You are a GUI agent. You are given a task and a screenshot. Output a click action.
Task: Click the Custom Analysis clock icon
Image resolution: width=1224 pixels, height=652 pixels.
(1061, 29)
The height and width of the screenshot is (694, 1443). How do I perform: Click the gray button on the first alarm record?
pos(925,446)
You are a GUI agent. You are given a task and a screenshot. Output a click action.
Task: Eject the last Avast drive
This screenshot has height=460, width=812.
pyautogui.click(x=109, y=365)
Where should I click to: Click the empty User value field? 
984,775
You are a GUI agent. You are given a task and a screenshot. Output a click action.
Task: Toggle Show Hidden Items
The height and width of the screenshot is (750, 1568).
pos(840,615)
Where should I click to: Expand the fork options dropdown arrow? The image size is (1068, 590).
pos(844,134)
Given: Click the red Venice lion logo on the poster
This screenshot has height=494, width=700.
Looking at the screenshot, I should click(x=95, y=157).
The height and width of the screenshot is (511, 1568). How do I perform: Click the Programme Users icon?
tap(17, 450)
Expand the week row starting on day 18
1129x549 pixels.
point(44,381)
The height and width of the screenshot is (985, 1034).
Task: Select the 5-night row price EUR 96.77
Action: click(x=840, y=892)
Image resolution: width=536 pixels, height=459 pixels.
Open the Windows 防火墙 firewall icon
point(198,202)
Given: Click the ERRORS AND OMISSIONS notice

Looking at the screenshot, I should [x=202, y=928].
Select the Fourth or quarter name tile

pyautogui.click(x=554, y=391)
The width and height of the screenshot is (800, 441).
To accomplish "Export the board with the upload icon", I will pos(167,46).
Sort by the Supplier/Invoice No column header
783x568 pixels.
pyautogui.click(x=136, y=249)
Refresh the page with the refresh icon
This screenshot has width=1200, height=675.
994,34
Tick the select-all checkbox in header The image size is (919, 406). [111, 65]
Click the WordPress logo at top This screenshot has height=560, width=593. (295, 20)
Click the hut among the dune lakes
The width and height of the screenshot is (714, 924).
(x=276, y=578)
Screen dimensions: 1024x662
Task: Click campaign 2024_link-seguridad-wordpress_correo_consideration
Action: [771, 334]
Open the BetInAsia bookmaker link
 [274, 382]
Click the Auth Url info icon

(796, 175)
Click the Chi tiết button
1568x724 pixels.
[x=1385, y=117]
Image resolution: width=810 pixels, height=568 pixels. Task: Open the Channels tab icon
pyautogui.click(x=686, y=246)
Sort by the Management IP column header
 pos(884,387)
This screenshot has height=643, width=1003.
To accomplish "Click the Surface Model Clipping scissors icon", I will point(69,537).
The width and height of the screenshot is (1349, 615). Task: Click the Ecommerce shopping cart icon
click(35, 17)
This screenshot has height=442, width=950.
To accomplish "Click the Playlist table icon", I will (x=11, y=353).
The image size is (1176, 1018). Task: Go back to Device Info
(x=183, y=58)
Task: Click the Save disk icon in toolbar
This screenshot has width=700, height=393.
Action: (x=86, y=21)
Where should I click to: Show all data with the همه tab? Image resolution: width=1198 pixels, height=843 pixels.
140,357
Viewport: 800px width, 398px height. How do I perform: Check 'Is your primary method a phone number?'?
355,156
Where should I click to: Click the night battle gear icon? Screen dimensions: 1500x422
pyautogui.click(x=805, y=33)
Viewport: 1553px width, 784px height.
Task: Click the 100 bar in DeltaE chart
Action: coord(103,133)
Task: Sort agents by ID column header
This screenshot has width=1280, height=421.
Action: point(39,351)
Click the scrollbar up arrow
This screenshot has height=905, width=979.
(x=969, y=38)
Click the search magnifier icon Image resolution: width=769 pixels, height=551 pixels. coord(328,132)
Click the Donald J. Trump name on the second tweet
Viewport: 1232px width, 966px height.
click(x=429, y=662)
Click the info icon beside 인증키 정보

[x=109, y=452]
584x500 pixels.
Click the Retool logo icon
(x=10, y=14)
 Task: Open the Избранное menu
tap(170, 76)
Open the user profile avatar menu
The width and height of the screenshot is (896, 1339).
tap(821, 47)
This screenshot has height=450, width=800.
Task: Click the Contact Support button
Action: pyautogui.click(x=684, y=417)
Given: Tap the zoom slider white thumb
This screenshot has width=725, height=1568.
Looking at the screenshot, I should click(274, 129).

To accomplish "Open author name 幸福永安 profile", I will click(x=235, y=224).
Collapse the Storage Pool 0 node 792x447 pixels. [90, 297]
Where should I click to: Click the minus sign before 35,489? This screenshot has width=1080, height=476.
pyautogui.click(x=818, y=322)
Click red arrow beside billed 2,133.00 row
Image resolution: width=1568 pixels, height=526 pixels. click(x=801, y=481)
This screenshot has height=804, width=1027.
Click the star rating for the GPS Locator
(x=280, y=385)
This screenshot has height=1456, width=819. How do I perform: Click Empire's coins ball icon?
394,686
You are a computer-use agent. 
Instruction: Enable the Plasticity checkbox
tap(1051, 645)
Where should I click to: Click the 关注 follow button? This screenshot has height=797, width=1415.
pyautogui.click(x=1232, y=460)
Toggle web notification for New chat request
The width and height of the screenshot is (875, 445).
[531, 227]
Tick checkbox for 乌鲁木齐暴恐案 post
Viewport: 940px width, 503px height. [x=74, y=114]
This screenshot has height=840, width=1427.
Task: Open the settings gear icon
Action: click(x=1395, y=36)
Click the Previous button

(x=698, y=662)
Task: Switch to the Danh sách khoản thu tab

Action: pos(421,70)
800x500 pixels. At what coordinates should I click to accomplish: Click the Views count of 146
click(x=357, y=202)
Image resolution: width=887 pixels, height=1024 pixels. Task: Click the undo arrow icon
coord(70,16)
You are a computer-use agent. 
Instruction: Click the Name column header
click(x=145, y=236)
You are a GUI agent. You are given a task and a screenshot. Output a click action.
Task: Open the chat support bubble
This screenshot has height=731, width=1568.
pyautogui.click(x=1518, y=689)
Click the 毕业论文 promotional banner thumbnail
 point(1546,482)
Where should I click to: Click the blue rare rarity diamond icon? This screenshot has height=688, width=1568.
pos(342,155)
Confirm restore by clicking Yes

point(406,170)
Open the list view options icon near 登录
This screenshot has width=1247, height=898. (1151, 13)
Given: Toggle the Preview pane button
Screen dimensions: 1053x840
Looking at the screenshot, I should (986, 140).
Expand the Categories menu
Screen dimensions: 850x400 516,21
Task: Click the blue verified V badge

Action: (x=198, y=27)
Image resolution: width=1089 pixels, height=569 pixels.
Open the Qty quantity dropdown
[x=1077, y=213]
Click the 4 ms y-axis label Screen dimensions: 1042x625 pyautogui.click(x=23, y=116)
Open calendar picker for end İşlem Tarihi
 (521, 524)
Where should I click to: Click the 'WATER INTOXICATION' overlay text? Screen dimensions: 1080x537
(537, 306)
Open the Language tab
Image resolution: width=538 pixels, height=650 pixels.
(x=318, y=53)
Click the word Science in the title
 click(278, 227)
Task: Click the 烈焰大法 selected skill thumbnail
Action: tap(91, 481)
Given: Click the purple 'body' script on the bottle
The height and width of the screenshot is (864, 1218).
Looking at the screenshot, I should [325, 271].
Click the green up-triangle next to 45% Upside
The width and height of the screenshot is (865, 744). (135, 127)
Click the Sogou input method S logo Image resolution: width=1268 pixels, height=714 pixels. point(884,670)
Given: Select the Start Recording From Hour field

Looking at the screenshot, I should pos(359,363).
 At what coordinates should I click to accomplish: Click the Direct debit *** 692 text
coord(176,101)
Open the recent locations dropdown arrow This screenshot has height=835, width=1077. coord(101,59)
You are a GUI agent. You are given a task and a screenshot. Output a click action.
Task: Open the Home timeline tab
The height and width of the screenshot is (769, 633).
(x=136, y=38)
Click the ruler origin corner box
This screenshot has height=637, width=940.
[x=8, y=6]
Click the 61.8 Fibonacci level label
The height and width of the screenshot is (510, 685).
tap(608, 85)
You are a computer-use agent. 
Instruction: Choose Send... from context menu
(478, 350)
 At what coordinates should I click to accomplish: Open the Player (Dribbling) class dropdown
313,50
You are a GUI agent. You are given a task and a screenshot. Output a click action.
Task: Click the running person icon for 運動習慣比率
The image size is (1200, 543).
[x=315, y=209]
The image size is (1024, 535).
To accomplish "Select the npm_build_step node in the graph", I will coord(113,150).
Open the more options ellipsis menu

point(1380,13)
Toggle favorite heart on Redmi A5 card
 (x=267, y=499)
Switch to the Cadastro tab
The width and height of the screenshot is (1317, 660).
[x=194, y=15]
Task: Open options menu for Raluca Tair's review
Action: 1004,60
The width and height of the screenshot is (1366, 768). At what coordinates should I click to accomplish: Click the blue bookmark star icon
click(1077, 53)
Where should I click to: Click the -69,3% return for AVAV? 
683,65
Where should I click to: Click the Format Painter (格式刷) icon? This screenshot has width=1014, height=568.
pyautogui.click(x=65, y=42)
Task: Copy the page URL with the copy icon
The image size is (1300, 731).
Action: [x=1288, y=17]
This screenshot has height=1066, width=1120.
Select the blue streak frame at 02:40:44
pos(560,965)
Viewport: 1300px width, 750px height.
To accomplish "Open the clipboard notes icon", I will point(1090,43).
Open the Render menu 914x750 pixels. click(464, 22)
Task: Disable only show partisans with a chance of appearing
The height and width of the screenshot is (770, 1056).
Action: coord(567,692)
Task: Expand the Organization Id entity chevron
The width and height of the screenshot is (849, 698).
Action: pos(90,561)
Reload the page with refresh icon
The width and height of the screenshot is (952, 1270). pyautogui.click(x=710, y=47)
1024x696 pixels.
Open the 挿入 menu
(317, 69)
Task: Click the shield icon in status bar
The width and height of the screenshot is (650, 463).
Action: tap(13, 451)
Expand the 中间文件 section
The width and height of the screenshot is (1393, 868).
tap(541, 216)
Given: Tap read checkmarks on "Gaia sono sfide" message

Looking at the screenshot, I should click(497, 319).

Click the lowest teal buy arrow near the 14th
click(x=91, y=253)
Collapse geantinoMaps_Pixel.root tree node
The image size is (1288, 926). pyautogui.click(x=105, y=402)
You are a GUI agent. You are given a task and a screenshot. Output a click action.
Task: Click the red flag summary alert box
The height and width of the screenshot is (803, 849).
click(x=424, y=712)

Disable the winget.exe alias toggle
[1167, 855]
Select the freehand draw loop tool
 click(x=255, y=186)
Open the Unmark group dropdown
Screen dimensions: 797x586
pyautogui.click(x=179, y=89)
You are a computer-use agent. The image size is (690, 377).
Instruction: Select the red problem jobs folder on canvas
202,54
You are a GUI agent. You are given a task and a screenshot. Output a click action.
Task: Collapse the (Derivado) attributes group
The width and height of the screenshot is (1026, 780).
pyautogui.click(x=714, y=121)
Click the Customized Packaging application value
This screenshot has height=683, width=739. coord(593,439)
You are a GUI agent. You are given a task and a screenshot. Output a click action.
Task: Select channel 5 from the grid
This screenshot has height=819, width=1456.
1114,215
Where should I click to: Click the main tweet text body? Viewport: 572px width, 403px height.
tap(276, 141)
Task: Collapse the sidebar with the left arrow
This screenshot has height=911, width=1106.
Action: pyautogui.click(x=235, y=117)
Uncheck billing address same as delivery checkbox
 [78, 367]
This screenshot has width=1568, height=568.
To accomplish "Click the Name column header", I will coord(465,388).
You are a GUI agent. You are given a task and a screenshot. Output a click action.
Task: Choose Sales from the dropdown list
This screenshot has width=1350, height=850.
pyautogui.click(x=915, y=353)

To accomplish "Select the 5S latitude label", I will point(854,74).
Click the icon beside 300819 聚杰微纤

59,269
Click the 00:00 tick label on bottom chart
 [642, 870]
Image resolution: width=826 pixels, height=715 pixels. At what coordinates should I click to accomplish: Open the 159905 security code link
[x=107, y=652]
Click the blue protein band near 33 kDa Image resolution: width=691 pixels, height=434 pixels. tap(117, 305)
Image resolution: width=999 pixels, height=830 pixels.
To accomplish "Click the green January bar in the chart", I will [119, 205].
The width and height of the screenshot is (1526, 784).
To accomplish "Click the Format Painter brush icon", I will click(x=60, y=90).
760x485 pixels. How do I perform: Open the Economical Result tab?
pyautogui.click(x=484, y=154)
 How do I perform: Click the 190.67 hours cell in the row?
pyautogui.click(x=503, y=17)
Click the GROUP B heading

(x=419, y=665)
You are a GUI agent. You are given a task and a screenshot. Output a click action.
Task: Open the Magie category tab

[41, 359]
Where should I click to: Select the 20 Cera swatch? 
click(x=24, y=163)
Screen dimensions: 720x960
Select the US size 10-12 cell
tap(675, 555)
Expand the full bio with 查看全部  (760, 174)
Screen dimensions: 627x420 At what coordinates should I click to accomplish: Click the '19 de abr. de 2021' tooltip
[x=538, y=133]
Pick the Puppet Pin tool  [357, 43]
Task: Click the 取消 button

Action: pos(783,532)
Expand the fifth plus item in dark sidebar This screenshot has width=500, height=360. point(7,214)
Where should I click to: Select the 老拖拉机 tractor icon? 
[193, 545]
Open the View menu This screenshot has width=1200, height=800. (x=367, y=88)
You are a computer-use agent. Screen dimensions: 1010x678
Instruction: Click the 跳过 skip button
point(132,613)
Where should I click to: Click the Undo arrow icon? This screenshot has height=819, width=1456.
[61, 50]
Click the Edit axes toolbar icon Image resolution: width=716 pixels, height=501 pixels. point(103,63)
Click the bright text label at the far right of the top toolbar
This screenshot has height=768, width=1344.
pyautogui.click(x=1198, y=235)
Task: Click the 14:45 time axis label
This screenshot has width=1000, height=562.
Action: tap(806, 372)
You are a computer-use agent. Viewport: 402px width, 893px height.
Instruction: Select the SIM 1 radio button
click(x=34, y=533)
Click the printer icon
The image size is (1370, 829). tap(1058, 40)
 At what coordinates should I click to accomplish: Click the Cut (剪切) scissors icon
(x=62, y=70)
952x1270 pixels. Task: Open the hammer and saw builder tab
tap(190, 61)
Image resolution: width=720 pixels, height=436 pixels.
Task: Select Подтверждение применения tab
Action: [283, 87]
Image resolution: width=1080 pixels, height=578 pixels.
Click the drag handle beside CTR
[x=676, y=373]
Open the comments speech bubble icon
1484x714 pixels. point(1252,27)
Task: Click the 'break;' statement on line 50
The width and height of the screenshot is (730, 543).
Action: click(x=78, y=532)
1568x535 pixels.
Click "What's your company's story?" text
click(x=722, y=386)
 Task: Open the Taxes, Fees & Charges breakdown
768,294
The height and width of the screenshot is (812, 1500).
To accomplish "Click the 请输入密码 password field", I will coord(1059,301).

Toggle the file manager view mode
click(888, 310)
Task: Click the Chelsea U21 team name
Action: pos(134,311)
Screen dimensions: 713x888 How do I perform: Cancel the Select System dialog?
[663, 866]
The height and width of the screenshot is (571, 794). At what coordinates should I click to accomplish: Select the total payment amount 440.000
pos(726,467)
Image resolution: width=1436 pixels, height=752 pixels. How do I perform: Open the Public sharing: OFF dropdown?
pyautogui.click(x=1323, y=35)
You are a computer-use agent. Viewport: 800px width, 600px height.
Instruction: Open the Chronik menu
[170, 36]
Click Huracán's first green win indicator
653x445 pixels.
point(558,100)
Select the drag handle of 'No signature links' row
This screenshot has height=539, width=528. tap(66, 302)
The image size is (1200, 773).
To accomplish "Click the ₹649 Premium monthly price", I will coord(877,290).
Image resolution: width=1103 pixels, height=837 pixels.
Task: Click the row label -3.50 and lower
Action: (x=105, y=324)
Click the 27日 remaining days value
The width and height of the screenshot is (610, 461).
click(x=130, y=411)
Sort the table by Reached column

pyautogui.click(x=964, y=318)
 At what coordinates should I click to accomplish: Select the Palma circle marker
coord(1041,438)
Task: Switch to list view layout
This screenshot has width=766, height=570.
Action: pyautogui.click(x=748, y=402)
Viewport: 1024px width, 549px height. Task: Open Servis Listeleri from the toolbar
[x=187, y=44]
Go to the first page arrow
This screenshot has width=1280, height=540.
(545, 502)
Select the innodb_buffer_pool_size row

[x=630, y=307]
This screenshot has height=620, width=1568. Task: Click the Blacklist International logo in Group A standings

> **TASK GOAL**:
Give a count of the lines above that include the word "axis", and add nothing to it.

> **ANSWER TO THIS TASK**:
2